在一個人行道地磚碎裂、蒲公英蔓生,一切皆使人心生柔慈或自憐的秋日,她走入街區小雜貨店,沉默且卑怯地,容受白人店東的嫌厭,終於買得喜愛的瑪麗珍糖。她走出店外,被地磚絆倒,自己再站起,覺得憤怒或恥辱,一時都好了,因包裝紙上,金髮藍眼的瑪麗珍正對著她笑。「她吃起糖果,甜得恰到好處。咬囓這糖果彷彿咬囓眼睛,咬囓瑪麗珍。愛瑪麗珍。成為瑪麗珍。」這場景使人悲傷,不僅是因歧視本身,更因這名承感歧視的女孩,衷心渴慕著,想成為那能歧視自己之人,以異於奶人父親的方式,以自己齒牙,以血肉,以如摩里森所言的,「受限於年齡和性別,只能實驗各種隱忍的方法」,這般靜默地消解可憎的自己,在自所據在之地,甜滋滋的,同化成一個不是自己的,「另一種人」。

小說循此精神分裂式的自我解離,從過去,越過上述場景,到未來,為我們先後追蹤琵可拉父母的相仿體驗。在「春」之篇章裡,我們首先見歷一個冷酷場景:在白人家裡幫傭的母親寶琳,重視廚房地板的清潔,更甚於燙傷的女兒;她無比憤恨,一巴掌打倒彷彿入侵者的琵可拉,隨即轉身變貌,溫言撫慰雇主那名金髮小女孩。

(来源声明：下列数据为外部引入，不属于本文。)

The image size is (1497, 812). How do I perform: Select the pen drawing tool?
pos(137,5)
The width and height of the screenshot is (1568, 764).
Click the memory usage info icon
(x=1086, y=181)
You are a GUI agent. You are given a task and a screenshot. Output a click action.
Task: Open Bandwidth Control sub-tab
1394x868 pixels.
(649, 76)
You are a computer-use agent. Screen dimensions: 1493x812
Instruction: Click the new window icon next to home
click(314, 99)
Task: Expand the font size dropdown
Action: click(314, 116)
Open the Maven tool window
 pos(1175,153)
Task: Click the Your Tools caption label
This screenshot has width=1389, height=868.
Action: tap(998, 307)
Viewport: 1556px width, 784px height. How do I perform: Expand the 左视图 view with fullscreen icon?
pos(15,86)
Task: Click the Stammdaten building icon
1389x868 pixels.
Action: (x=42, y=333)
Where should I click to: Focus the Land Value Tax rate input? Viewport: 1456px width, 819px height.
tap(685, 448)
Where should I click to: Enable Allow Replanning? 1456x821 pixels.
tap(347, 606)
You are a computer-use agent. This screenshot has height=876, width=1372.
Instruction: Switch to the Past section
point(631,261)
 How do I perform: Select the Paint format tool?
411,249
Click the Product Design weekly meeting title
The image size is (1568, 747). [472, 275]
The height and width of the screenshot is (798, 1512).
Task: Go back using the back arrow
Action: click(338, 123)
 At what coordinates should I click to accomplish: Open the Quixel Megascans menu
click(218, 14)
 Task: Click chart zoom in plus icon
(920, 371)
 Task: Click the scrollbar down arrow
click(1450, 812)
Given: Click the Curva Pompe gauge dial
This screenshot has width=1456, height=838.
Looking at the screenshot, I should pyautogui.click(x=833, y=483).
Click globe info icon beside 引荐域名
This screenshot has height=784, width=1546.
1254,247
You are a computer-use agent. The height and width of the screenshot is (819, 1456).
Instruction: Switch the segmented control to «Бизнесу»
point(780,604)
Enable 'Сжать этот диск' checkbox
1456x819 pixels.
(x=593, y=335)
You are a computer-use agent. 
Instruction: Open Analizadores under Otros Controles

繼而,摩里森以第一及第三人稱交錯的雙聲部,為我們細說從頭,檢視何以寶琳,會以替白人幫傭、討他們喜愛為榮;何以當執行白人家管的工作時,她「把這次序,這美麗,當作一個私密的世界,為自己珍藏著,從不引進她住在店頭的家,或者讓她的孩子分享」。

接著,摩里森轉而回溯琵可拉的父親韭里,那千里流徙的一生,從出生才四天,就被自己母親拋棄於鐵道旁廢物堆上,直到撿回、並庇護自己的姨婆之死。從情竇初開的他,與女孩達琳在野地歡愛時,遭兩名持槍白人,如觀看兩隻幼獸交配那樣,喝令他們「繼續他媽的幹,黑鬼。」的那一屈辱場景,直到他穿渡整個令他深覺「汙辱是人生必須忍受的煩擾,就像蝨子一樣」的美國南方。從他與寶琳墜入情網,兩人北上俄亥俄州,依憑勞力,尋索自由生活;從在國境北端,無望地察知事實上,對黑人而言,舉國並無自由之境可去,直至最後,在一個陽光稀薄的春日午後,在自家廚房地板上,恍惚的他,強暴了再度自我消解的女兒,琵可拉。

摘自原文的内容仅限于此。